Re: [PATCH 03/14] mm/hmm: HMM should have a callback before MM is destroyed v2

From: John Hubbard
Date: Fri Mar 16 2018 - 22:36:55 EST


On 03/16/2018 12:14 PM, jglisse@xxxxxxxxxx wrote:
> From: Ralph Campbell <rcampbell@xxxxxxxxxx>
>

<snip>

> +static void hmm_release(struct mmu_notifier *mn, struct mm_struct *mm)
> +{
> + struct hmm *hmm = mm->hmm;
> + struct hmm_mirror *mirror;
> + struct hmm_mirror *mirror_next;
> +
> + down_write(&hmm->mirrors_sem);
> + list_for_each_entry_safe(mirror, mirror_next, &hmm->mirrors, list) {
> + list_del_init(&mirror->list);
> + if (mirror->ops->release)
> + mirror->ops->release(mirror);
> + }
> + up_write(&hmm->mirrors_sem);
> +}
> +

OK, as for actual code review:

This part of the locking looks good. However, I think it can race against
hmm_mirror_register(), because hmm_mirror_register() will just add a new
mirror regardless.

So:

thread 1 thread 2
-------------- -----------------
hmm_release hmm_mirror_register
down_write(&hmm->mirrors_sem); <blocked: waiting for sem>
// deletes all list items
up_write
unblocked: adds new mirror


...so I think we need a way to back out of any pending hmm_mirror_register()
calls, as part of the .release steps, right? It seems hard for the device driver,
which could be inside of hmm_mirror_register(), to handle that.

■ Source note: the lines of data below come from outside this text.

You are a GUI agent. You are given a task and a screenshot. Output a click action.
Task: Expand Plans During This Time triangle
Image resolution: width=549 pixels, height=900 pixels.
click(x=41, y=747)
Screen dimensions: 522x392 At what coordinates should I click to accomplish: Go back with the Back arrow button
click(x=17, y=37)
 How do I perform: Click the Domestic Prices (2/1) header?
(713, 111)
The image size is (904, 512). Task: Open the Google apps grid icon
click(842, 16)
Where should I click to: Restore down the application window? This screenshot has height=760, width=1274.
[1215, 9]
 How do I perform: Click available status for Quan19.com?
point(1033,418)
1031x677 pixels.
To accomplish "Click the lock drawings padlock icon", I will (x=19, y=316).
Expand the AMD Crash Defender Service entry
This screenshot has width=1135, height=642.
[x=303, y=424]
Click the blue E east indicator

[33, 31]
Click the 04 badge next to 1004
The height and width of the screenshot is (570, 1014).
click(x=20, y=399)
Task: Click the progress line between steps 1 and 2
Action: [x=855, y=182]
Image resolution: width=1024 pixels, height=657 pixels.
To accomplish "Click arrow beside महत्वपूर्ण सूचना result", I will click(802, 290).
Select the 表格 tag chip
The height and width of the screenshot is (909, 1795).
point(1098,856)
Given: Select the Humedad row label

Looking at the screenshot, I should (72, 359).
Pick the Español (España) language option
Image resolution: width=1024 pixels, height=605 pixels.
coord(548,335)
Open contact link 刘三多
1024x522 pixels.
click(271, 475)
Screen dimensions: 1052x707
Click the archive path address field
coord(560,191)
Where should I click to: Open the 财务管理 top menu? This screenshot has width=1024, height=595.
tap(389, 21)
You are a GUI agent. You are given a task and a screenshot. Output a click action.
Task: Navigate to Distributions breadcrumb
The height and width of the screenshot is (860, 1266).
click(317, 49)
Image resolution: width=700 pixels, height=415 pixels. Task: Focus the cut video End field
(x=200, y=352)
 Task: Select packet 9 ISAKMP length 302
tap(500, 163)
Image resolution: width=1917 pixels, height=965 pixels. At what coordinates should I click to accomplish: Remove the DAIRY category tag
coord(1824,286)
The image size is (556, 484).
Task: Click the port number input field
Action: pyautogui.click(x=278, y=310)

Especially considering
that right now, hmm_mirror_register() will return success in this case--so
there is no indication that anything is wrong.

Maybe hmm_mirror_register() could return an error (and not add to the mirror list),
in such a situation, how's that sound?

thanks,
--
John Hubbard
NVIDIA